Currently, an estimated one-third of U.S. workers are bound by an NDA of some sort, but it’s hard to say how many would be able to speak out under the Speak Out Act “because we’re not sure how many workers are actually bound by these kinds of NDAs, primarily because they’re secretive,” according to Julie Roginsky, who cofounded the #MeToo movement activist group Lift Our Voices along with former Fox News personality Gretchen Carlson, and who was recently interviewed by Lisa Desjardins on PBS. But she estimated it will impact “millions and millions.”

Until now, those who experienced harassment or witnessed it could be immediately required to keep mum, Roginsky said.  Although she witnessed Carlson’s harassment, for example, “I couldn’t tell her anything I witnessed, anything that I experienced, or even really tell her that she wasn’t alone,” she said.  “That was an incredibly heartbreaking moment in my life. Because here you have a young woman who’s coming to you asking for help, and you can’t even tell her why you can’t help her—because my NDA was so broad, I couldn’t tell her I had an NDA.”   The new law would not have changed that, Roginsky told Desjardins, because it was signed as part of a settlement. But the other NDA she was once bound to, while working for the campaign of current New Jersey Governor Phil Murphy, would be a different story because she had been required to sign it upfront.

“In that instance, I was a witness to horrible toxicity on his campaign,” Roginsky said. “I spoke to him about it. I confided in him that if he didn’t get it under control, something bad was going to happen. Sure enough, something [allegedly] did happen. A young woman came to me a year later and told me that she’d been sexually assaulted by one of my colleagues. Instead of being able to talk to her about it, I was reminded by Governor Murphy’s attorneys, over and over, that I couldn’t speak to her because I was bound by an NDA.”

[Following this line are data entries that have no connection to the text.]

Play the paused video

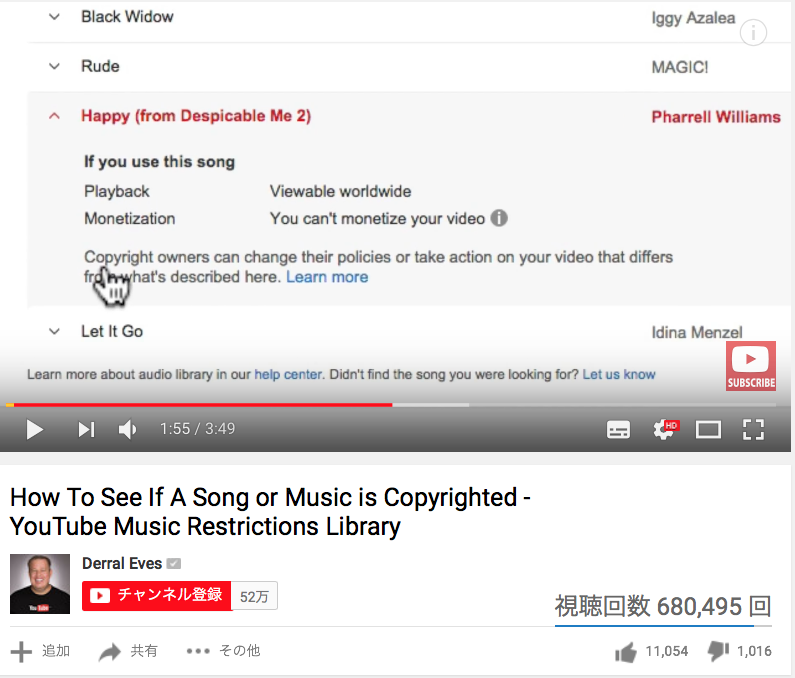coord(34,430)
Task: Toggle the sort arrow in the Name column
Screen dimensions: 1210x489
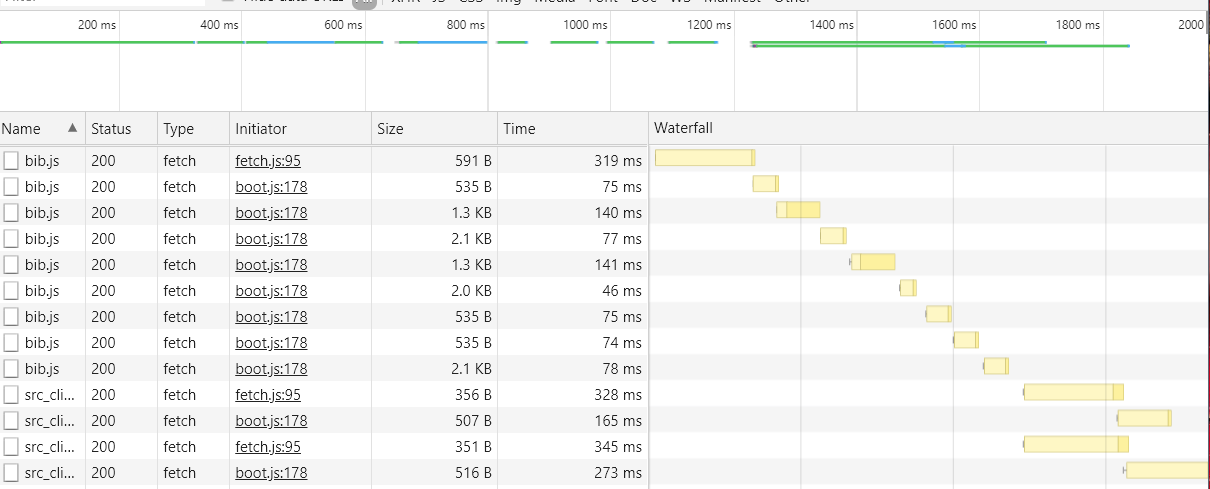Action: [x=71, y=128]
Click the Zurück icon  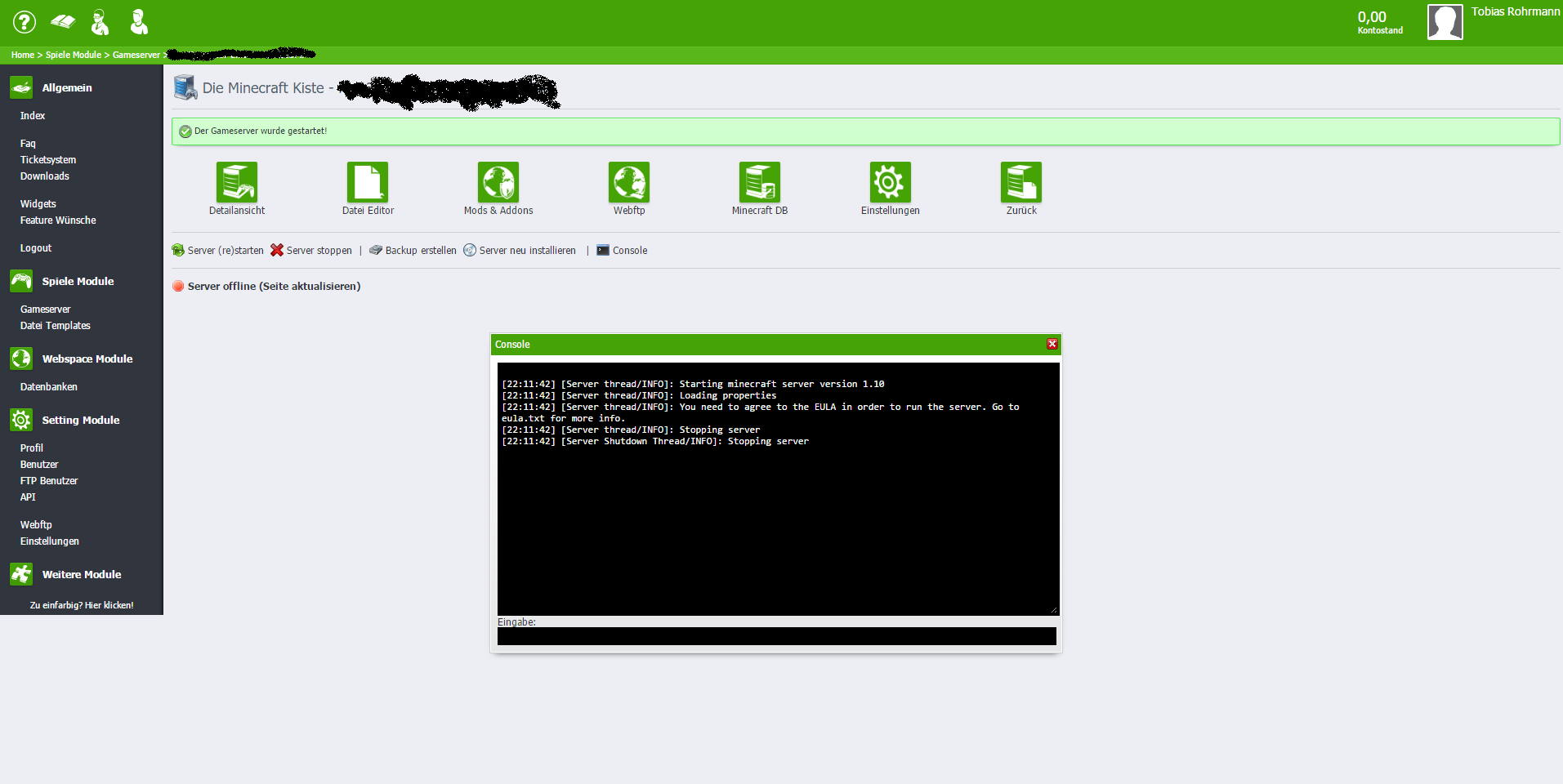pos(1020,182)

The Speak Out Act does not do everything that Lift Our Voices would have wanted, Roginsky said, noting that the activist group would prefer a ban on all NDAs related to toxic workplace issues. 

“This bill didn’t go that far,” she said. “What this bill does do is make sure that if you are suffering from sexual harassment, or sexual assault, or if you’re witnessing those things happening to you, or to somebody else, what you’re able to do now Is talk about it publicly before you file a lawsuit, before you actually go to court to state your case. And that’s so important for so many people because they don’t necessarily want to file a lawsuit. What most women, in my experience, want to do is just continue working, but we want to be able to warn others about predators in their midst.”

Or they just want to talk to somebody, but strictly speaking, they’re prohibited from talking to loved ones, friends, trusted clergy or even a therapist, Roginsky said. “What this means is now you can, if you’ve suffered from sexual harassment or sexual assault, and that’s so important, not just from the perspective of a good workplace experience, but also from the experience of just making sure that people are able to get this off their chest and confide in others.”

Further, Roginsky pointed out that New Jersey, California and Washington state have passed laws banning NDAs for all toxic workplace issues, and that, in turn, has influenced employers like Seattle-based Microsoft, which passed a global policy to that effect. “The #MeToo movement is full steam ahead,” Roginsky said. 

The Speak Out Act makes pre-employment clauses judicially unenforceable in sexual assault or sexual harassment disputes where the conduct is alleged to have violated federal, state, or tribal law.  S.B. 4524 §§ 4(a), 1(6).   Although Illinois does not have a similar law, most sexual assault or sexual harassment cases violate feveral law.  So employers are advised to check their pre-employment agreements.